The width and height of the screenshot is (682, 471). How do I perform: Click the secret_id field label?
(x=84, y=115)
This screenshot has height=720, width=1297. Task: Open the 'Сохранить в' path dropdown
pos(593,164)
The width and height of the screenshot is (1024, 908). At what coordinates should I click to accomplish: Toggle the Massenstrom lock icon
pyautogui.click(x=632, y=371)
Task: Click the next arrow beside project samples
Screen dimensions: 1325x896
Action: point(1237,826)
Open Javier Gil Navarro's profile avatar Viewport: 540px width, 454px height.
==
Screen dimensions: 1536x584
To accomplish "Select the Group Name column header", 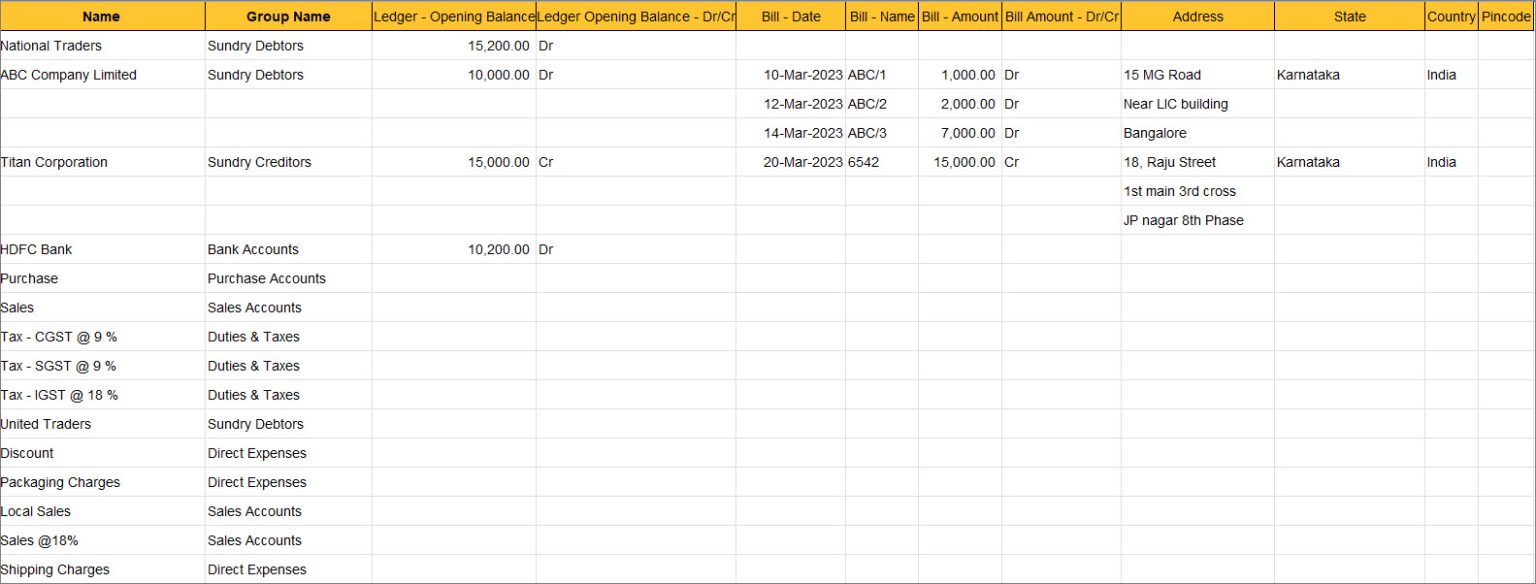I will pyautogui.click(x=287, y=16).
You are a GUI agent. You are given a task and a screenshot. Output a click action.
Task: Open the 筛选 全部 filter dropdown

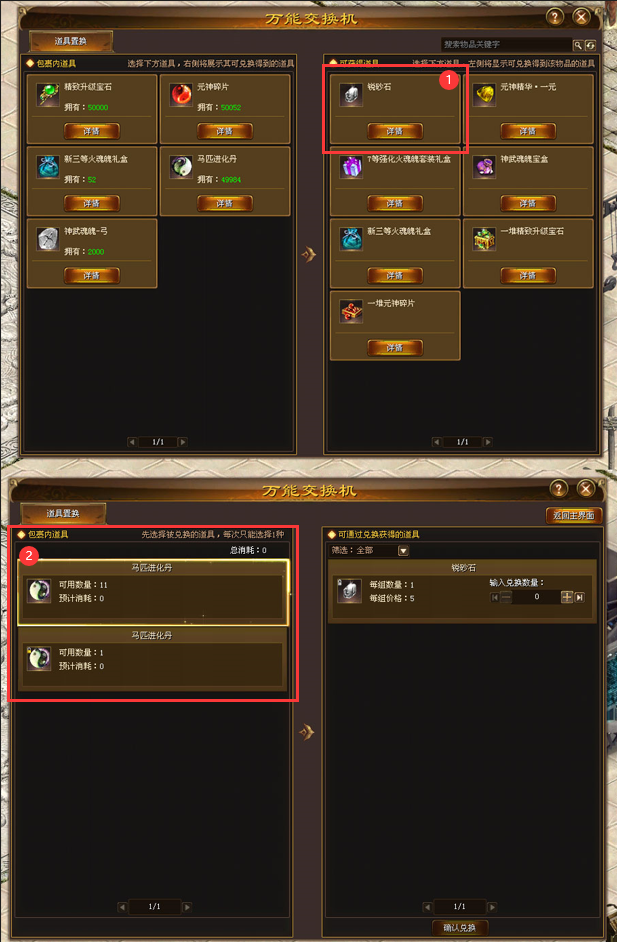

= Your instructions =
Take the lines above from the one containing "The width and height of the screenshot is (682, 471)." down to the one containing "Open Javier Gil", and transcribe them exactly, both ends included.

= Your response =
The width and height of the screenshot is (682, 471). How do I perform: Click the secret_id field label?
(x=84, y=115)
This screenshot has height=720, width=1297. Task: Open the 'Сохранить в' path dropdown
pos(593,164)
The width and height of the screenshot is (1024, 908). At what coordinates should I click to accomplish: Toggle the Massenstrom lock icon
pyautogui.click(x=632, y=371)
Task: Click the next arrow beside project samples
Screen dimensions: 1325x896
Action: point(1237,826)
Open Javier Gil Navarro's profile avatar Viewport: 540px width, 454px height.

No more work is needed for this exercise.